### Consigne:
D'après le texte affiché, quelle part des voix Jair Bolsonaro a-t-il obtenue ?

### Texte affiché:

- - -

Jair Bolsonaro, qui prendra ses fonctions le 1er janvier 2019, a reçu dimanche un mandat clair avec plus de 55 % des voix, devant le candidat de gauche Fernando Haddad (45 %) à l’issue d’une campagne qui a coupé en deux le plus grand pays latino-américain.
Une fois installé dans le palais du Planalto à Brasilia, l’ancien capitaine, qui a souhaité après sa victoire un Brésil qui soit “une grande nation, pour nous tous”, aura fort à faire, après la campagne qu’il a menée au lance-flammes, pour recoller les morceaux d’un pays qui s’est fracturé profondément.
Bolsonaro va succéder, pour quatre ans, au conservateur Michel Temer, qui se retire sur un taux d’impopularité historique et va lui laisser un pays mal en point et en plein doute.
Jair Bolsonaro devrait se rendre à Brasilia dès mardi pour s’entretenir avec M. Temer, ainsi que le président de la Cour suprême Dias Toffoli et le chef d’état-major des armées, le général Eduardo Villas Bôas.
Ce député, qui n’a fait voter que deux lois en 27 ans dans l’hémicycle et n’était guère connu que pour ses gesticulations guerrières, arrive à la tête d’un pays de 208 millions d’habitants sans aucune expérience du pouvoir, comme ses futurs ministres.
La liste est longue des Brésiliens qui ont de quoi être inquiets de l’avenir après les déclarations agressives du candidat Bolsonaro qui avait dit vouloir gouverner “pour la majorité, pas pour la minorité”.
Dans sa ligne de mire, on retrouve pêle-mêle : les Noirs, les femmes, les membres de la communauté LGBT, mais aussi les militants de gauche, les Indiens, les membres du Mouvement paysan des sans-terre (MST) et d’ONG, les défenseurs de l’environnement et les journalistes.
“Fortes pressions”
Les plus optimistes pensent que cet admirateur de la dictature militaire, qui dura de 1964 à 1985, abandonnera sa rhétorique de campagne à l’épreuve du pouvoir. Mais d’autres le voient gouverner d’une manière bien plus idéologique que pragmatique, faisant prendre un virage inquiétant au Brésil.
“Il y a toujours des risques. Il est clair qu’avec ses antécédents et ses déclarations polémiques, il a attiré l’attention”, note Leandro Gabiati, directeur du cabinet de consultants Dominium, à Brasila.
“Il ne faut toutefois pas perdre de vue que le Brésil a une des démocraties les plus solides d’Amérique latine”, ajoute-t-il. Mais le Brésil de Bolsonaro sera sous surveillance de la communauté internationale.
Inconnue également est la direction que prendra la 8e économie mondiale sous la baguette d’un président qui avoue sa totale incompétence en la matière. Avec son “Chicago boy” Paulo Guedes, il “devra remettre l’économie en mouvement le plus rapidement possible, car il n’aura une marge que de six mois, ou un an”, dit M. Gabiati.
Gaspard Estrada, spécialiste de l’Amérique latine à Sciences Po, estime lui aussi que Bolsonaro “aura de très fortes pressions pour donner des résultats très rapidement, puisqu’il s’est basé sur une plateforme très radicale”. “Sur le plan économique, des privatisations, il y aura des pressions des électeurs mais aussi des marchés financiers” qui attendront beaucoup, et vite.

- - -

### Données enregistrées:

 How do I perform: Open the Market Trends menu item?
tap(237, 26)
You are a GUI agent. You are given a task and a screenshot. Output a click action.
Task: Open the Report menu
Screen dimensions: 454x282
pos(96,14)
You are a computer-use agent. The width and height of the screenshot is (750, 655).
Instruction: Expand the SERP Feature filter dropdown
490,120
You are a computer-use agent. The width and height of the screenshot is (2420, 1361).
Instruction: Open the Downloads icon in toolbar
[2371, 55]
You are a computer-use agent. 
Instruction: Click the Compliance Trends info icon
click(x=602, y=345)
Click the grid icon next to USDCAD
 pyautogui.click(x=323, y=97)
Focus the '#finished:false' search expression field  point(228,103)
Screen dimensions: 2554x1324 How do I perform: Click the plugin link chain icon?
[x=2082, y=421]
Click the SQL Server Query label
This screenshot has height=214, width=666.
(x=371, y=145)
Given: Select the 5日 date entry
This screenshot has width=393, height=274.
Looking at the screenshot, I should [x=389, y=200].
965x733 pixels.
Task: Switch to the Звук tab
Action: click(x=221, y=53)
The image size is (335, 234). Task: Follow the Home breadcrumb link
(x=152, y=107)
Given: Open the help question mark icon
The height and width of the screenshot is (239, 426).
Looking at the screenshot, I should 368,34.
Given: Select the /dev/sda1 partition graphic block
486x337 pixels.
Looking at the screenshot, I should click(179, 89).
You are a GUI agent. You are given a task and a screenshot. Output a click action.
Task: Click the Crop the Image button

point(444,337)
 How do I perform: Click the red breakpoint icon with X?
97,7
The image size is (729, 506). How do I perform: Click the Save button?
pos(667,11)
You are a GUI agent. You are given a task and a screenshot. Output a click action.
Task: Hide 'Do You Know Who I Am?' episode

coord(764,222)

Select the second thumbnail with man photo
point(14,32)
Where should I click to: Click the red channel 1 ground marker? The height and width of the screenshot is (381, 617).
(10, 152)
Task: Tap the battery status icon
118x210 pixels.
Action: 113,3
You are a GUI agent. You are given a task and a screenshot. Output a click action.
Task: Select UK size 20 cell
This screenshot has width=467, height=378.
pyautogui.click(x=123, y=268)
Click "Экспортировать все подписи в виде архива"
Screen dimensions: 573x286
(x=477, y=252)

- - -

### Réponse:
Plus de 55 % des voix.